You may recognize some of the drugs on this list for their intended use — but continued research has proven them effective in cancer treatment, too.
Today, we typically associate aspirin with its cardiovascular benefits. However, many people don’t know that it is also an anti-cancer drug. A recent study evaluated all existing evidence for low dose aspirin (81 mg) in the treatment of cancer, and concluded that it could increase survival by up to 20% and significantly reduce metastases.
Cimetidine (brand name Tagamet) is commonly used to treat gastroesophageal reflux disease and peptic ulcers. It blocks one of the histamine receptors known as H2. Cimetidine has been shown to have anti-tumor activity in the treatment of colorectal and kidney cancer, and melanoma, among others. Research has uncovered its ability to slow cancer cell proliferation, while also inhibiting cell adhesion.
Doxycycline is an antibiotic which has been used for more 50 years to treat bacterial infections. There are several key actions of doxycycline which are of interest, including inhibiting matrix metalloproteinases, killing cancer stem cells, and making CSCs more susceptible to damage in radiation therapy.
Itraconazole is an anti-fungal drug commonly used to treat a wide variety of fungal infections. In addition to killing fungus in the body, it has also been shown to have an anti-cancer effect. However, because it is an anti-fungal drug, we must be intentional about protecting gut health. Antifungal agents can inadvertently kill the good bacteria in the digestive tract.
Naltrexone inhibits two key substances: beta-endorphin and metenkephalin. By inhibiting these, the immune system is stimulated in a beneficial way. From an anti-cancer perspective, low-dose naltrexone seems to increase the number of natural killer cells, which are important components of the immune system response and often are deficient in cancer patients.

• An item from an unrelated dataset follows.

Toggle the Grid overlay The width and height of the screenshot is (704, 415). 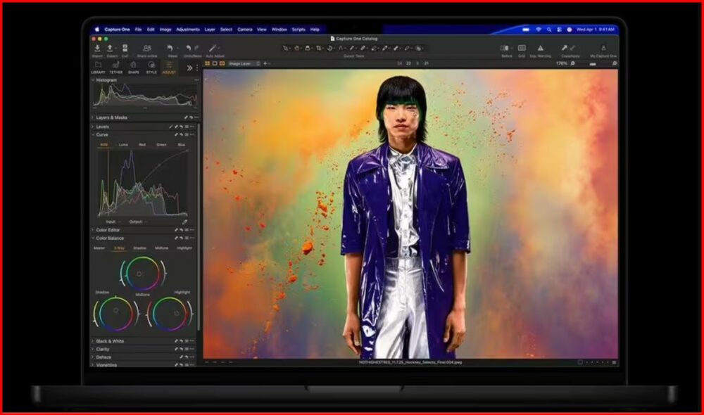pos(522,48)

Metformin (generic name Glucophage) is helpful in improving blood sugar control. There are several mechanisms for Metformin’s anti-cancer effect, the most prominent of which is its inhibition of what is known as the mammalian target of rapamycin (mTOR) pathway. The mTOR pathway is a major player in cancer cell growth, spread, and survival. Disrupt the mTOR pathway, and we stand a greater chance of slowing down cancer.
Omeprazole (brand name Prilosec) is the most commonly used drug to reduce stomach acid. In addition, it has been shown to have an anti-cancer effect. Omeprazole blocks one of the acid pumps on cancer cells, known as vacuolar-type hydrogen ATPase. In addition, omeprazole has also been shown to have an anti-proliferative effect (reduces) the ability of cancer to spread. Also, research has shown omeprazole blocks a key protein which allows cancer to avoid programmed cell death.

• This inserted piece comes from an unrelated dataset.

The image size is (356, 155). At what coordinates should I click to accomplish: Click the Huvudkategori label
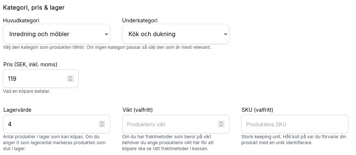[x=21, y=20]

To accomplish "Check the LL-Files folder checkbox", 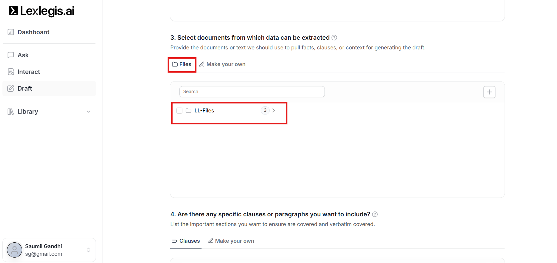I will [179, 111].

Propranolol is a drug used to treat high blood pressure. It — as well as several other beta blockers — have been shown to have an anti-cancer effect. Epidemiological studies on men taking drugs for high blood pressure found that those taking beta blockers had a lower risk of developing prostate cancer. Further studies found that cancer patients taking a beta blocker have a lower risk of cancer death.

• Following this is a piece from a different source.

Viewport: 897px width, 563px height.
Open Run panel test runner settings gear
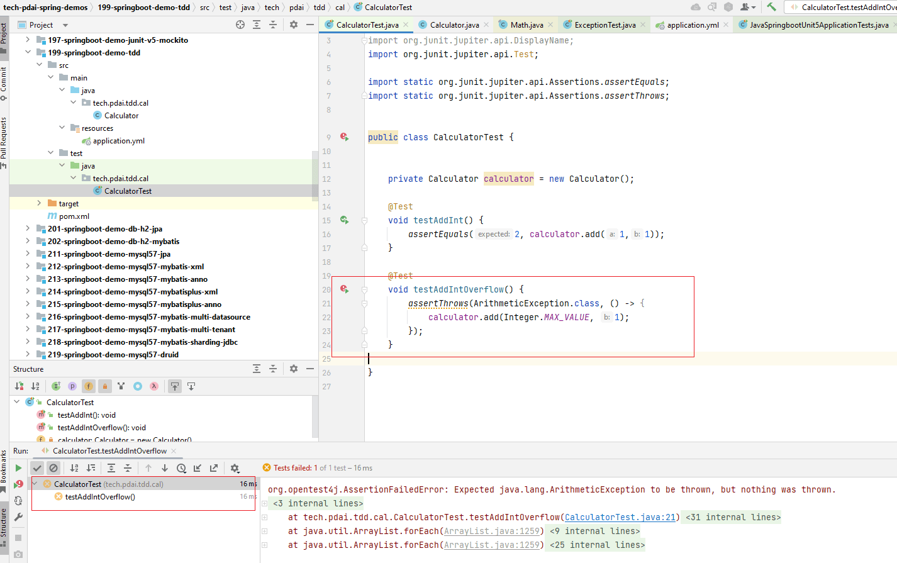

Ammonium tetrathiomolybdate, called TM for short, is a drug developed to treat a disorder where excess copper accumulates in the body. However, research uncovered the role of copper in angiogenesis — the formation of new blood vessels to supply cancer with nutrients and other resources needed for it to grow. Angiogenesis — which requires copper — is one of the hallmarks of cancer. If we reduce the amount of copper available in the body, cancer will be deprived of a very important substrate.